## EXCERPT
BEGIN

Judith herself, or so she would proudly declare to Lady Melbourne at a later date, had known from the start that Annabella was interested only in one man. Chaperoning her niece around London during late August (the Milbankes had decamped from the sultry city to savour Richmond’s fresher air), Lady Melbourne swiftly reached the same opinion. Plainly, Annabella adored Byron. Far more surprising was the news from Lord Holland’s home at Cheltenham that Byron not only liked her niece, but that he actually wanted to marry her.
Byron’s declarative letter was written in the early autumn, when Caroline Lamb had been whisked away to Ireland and her lover had settled into Lord Holland’s Gloucestershire retreat to work on The Giaour, the first in a series of immensely successful romantic poems featuring an eastern setting. Lady Melbourne had asked what he meant to do about Caroline. Uneasy in the face of such directness, Byron mumbled that writing friendly letters helped to keep her under control. He then, writing on 13 September, sprang his surprise.
Now my dear Ly M. You are all out as to my real sentiments. I was, am & shall be I fear attached to another . . . one whom I wished to marry . . . had not some occurrances rather discouraged me . . . As I have said so much I may as well say all – the woman I mean is Miss Milbank [sic]. I know nothing of her fortune, & am told that her father is ruin’d . . . I never saw a woman whom I esteemed so much. But that chance is gone and there’s an end.
Now – my dear Ly M. I am completely in your power . . . If through your means, or any means, I can be free, or at least change my fetters, my regard & admiration could not be increased, but my gratitude would.
Lady Melbourne had become Byron’s cherished confidante during the course of his hectic six-month affair with Lady Caroline Lamb. No friend had a better understanding than she of the emotional volatility that was deployed with such lethal effect upon the women Byron loved – or thought he loved. But Lady Melbourne had also become quite attached to her strong-willed little niece during a summer in which Annabella had confided some of her own feelings about Byron. Noting that the suitor appeared both to believe that his cause was hopeless and yet to invite her help, Lady Melbourne answered with care. Love had not been mentioned in Byron’s letter; might she learn what he proposed to offer in its stead?
Directness produced as candid an answer as could have been expected from a man who was notoriously capable of changing his affections within the space of a few lines. Was Byron sure of himself? Frankly: ‘no’. Nevertheless, praising Annabella as ‘a clever woman, an amiable woman & of high blood’, Lord Byron believed that she would make him an excellent wife, one who would always find out the best in him.
As to Love, that is done in a week (provided the Lady has a reasonable share) besides marriage goes on better with esteem & confidence than romance, and she is quite pretty enough to be loved by her husband, without being so glaringly beautiful as to attract too many rivals.

END

[Item coordinate data]
BEGIN

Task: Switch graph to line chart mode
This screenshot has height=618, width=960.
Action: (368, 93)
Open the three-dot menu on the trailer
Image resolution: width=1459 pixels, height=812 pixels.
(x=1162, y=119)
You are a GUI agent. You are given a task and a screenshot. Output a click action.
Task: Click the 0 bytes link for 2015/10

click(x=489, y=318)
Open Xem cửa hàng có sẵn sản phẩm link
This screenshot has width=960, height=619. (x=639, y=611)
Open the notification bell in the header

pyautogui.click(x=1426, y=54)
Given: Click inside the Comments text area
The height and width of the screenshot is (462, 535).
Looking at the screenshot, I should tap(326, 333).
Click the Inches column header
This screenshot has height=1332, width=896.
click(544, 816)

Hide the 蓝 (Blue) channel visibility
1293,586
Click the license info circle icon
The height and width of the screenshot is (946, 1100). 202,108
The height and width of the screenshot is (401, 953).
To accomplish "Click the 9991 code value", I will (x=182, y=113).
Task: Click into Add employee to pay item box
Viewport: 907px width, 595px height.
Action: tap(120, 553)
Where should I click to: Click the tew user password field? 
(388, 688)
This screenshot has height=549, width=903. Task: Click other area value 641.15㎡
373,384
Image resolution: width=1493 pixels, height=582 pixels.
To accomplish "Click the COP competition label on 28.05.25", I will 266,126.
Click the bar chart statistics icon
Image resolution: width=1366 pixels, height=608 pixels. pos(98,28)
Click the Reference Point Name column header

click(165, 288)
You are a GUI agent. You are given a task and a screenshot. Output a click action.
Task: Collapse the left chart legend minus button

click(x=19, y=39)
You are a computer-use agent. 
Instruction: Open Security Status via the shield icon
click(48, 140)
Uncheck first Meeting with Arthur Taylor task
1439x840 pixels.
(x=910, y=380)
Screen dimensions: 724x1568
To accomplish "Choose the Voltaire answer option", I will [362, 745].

END

## TO-DO LIST
1: In the passage on Byron's courtship of Annabella, on what date did Byron write the letter revealing his wish to marry her?
2: Translate this sentence from the passage on Byron's courtship of Annabella into French: "Lady Melbourne had asked what he meant to do about Caroline."
3: Carry on the passage about Byron's courtship of Annabella, picking up after its final sentence.

## TASK RESULTS
1: 13 September

2: Lady Melbourne lui avait demandé ce qu'il comptait faire au sujet de Caroline.

3:
Intent on gathering documentary evidence of the sincerity of his feelings for her niece, Lady Melbourne persisted in her quest. Wriggling on the hook that remained firmly in place, Byron displayed a bewildering variety of impulses (sudden enthusiasm for a black-eyed married lady; a dislike of Lady Milbanke; impatience with the time involved in courtship of such a virtuous girl; an ardent wish to address Lady Melbourne as his aunt). On 28 September, in what seems to have been his final letter on the subject, he began by denying his queried interest in Bessy Rawdon, before enquiring whether Annabella intended to marry George Eden. He was halfway through writing it when a frantic letter from the tenacious Lady Caroline galvanised her hounded lover into flight.
I see nothing but a marriage and a speedy one can save me; if your Niece is attainable I should prefer her . . . I wish somebody would say at once that I wish to propose to her – but I have great doubts of her; it rests with her entirely.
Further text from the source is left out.